Besang die Nordkurve der Babelsberger früher regelmäßig bei regnerischen Spielen das „Babelsberger Wetter“, fuhr ich dem heutigen Abstiegskrimi bei genau solchem entgegen. Wobei die sportliche Relevanz nach der kurzfristigen Verpflichtung von Daniel Frahn schnell in den Hintergrund rückte. Frahn, kaum ein mittelprächtiger Fußballspieler sorgte in seiner Karriere wohl für so viel Pressefurore wie er. Dabei blieben neben positiver (Babelsberg 03) und negativer (Cottaweg vs.
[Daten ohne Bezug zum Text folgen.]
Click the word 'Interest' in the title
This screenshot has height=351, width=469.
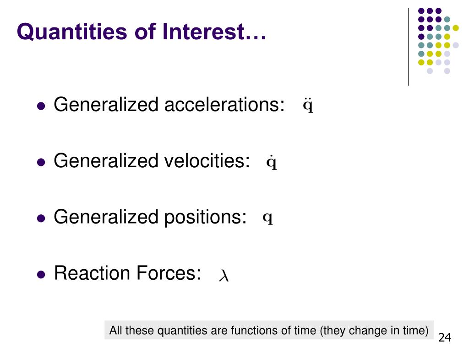tap(204, 32)
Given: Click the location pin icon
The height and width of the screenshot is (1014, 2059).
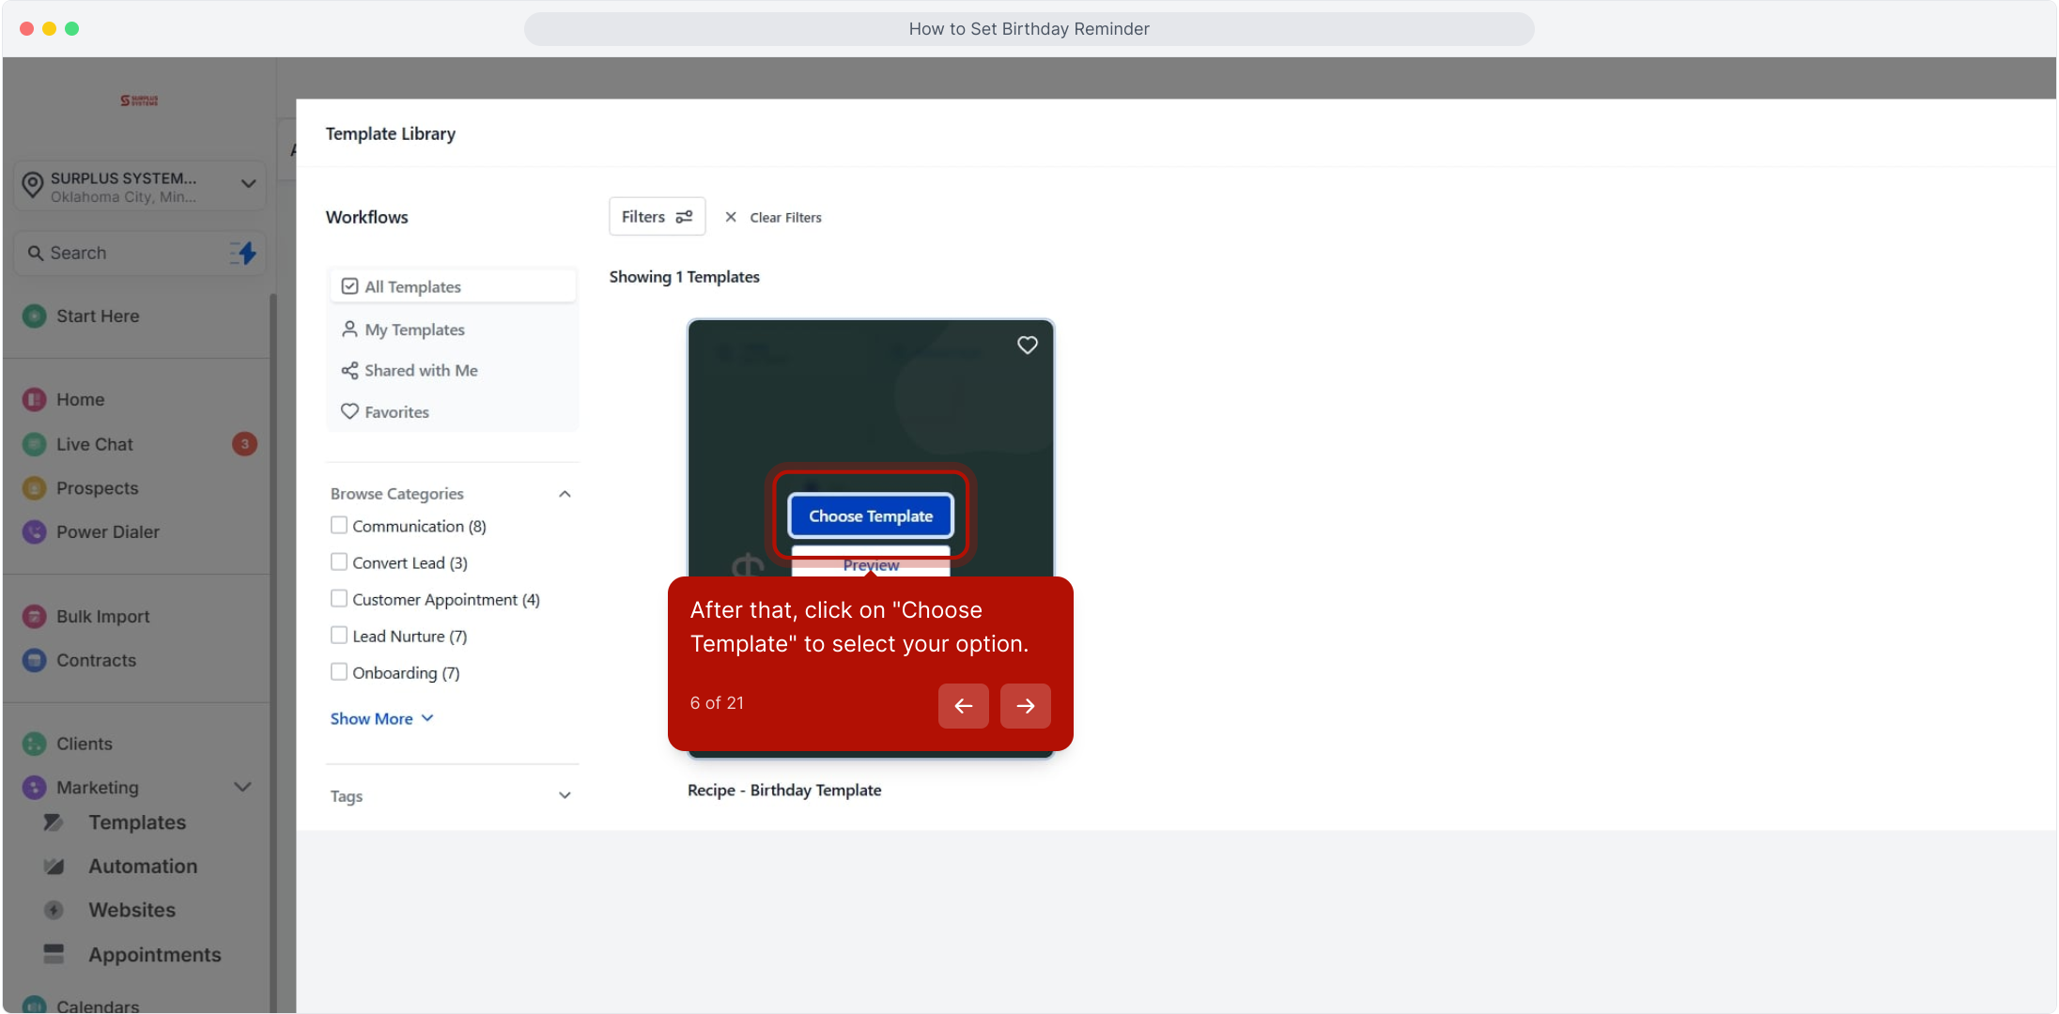Looking at the screenshot, I should pos(33,185).
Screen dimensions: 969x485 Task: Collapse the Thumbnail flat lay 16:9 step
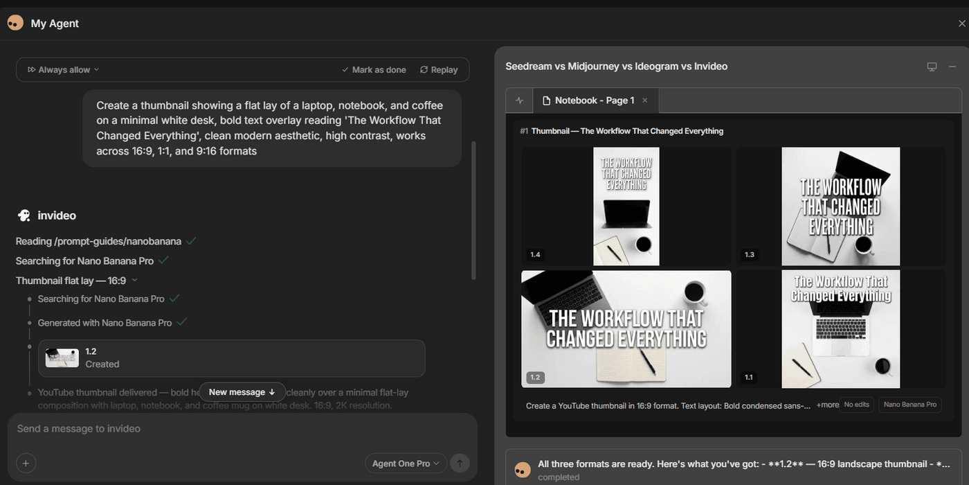pos(135,280)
Lok Leipzig, Aushängeschild selbigen Vereins) allen voran die Meldungen aus dem Jahr 2019 vieler im Kopf, als er mittel T-Shirt an einen verstobenen Neo-Nazi gedachte und er wenige Monate später im Gästeblock neben einen ebenfalls rechtsradikalen Anhänger abgelichtet wurde. Es folgte eine fristlose Kündigung und filmreife Schlammschlacht, die weniger rechte Tendenzen bei Daniel Frahn, als vielmehr beim Chemnitzer FC offerierte. Nun also zurück in der Filmstadt, bei einer Fanszene und einen Verein, die sich zusammen wie kein zweiter Verein in Ostdeutschland gegen Diskriminierung und Ausgrenzung einsetzen.
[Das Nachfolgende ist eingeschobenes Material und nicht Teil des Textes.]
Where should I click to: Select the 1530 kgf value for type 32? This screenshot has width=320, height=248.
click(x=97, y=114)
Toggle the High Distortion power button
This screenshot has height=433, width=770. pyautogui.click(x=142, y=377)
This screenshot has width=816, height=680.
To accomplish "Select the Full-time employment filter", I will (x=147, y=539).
Und ja, es drehte sich tatsächlich erstmal um die Person Frahn, jedoch nicht auf Babelsberger Seite, sondern bei Chemie. „SVB03 – Ein Fußbreit den Faschisten“ und „SVB: Im Abstiegskampf ist jedes Mittel rechts“ war während des Aufwärmens auf zwei Tapeten im Gästeblock zu lesen. Auch zur Einwechslung in der 75. Minute schenkte ihm der Gästeanhang seine volle Aufmerksamkeit via Spruchband und Sprechchören. Die Babelsberger Nordkurve, die sich bis auf weniger Ausnahmen (relevant dabei wohl nur Blauzone) heute neutral zur Neuverpflichtung verhielt, führte bereits kurz nach der Verpflichtung schon Gespräche mit dem alten Bekannten. Eine weitere und allem voran öffentliche Runde solle zeitnah folgen. Interessanter hingegen war, dass sich weder die eine noch die andere Seite für seine Vergangenheit in Leipzig zu interessieren schien, bzw, diese in irgendeiner Weise kritisierte. Immerhin avancierte er dort vom Neuling, zum Publikumsliebling bis hin zum Aushängeschild des Produktes und ließ sich beispielslos vor den Karren spannen. Nun gut, für ein Fußballer reicht die Aufmerksamkeit hier. Ich weiß gar nicht, ob neben Messi schon einmal ein Spieler namentlich von mir erwähnt wurde.
Kommen wir zum Geschehen auf den Rängen. Immerhin gab es sowohl auf der einen, als auch auf der anderen Seite etwas zu hören und sehen. Der Gästeblock füllte sich überraschend gut, über 800 Chemiker machten sich aus Leipzig und Berlin auf den Weg. Zu Problemen bei der Anreise und auf den Straßen um das Stadion kam es dabei selbstredend nicht. Diverse Beziehungen sorgten für ein freundlich-neutrales Verhältnis am Spieltag. Selbige Beziehungen waren es auch, welche die Choreo zum Einlauf ermöglichten. Per Seilzug wurde am ausgemessenen Fangnetz eine „Chemie Leipzig“-Fahne emporgezogen. Als sie wieder verschwand, wehten Fahnen in grü und weiß, welche im Karomuster angeordnet waren. Ein paar Nummern kleiner fiel das Intro in der Nordkurve aus. Die Nachwuchsgruppe „Filmstadt Youth“ hatte dafür am Zaun das Spruchband „Jugend der Kurve“ befestigt. Im Block wurden die Initialen (FSY) hochgehalten, ehe Konfetti in den Vereinsfarben das Bild vervollständigte.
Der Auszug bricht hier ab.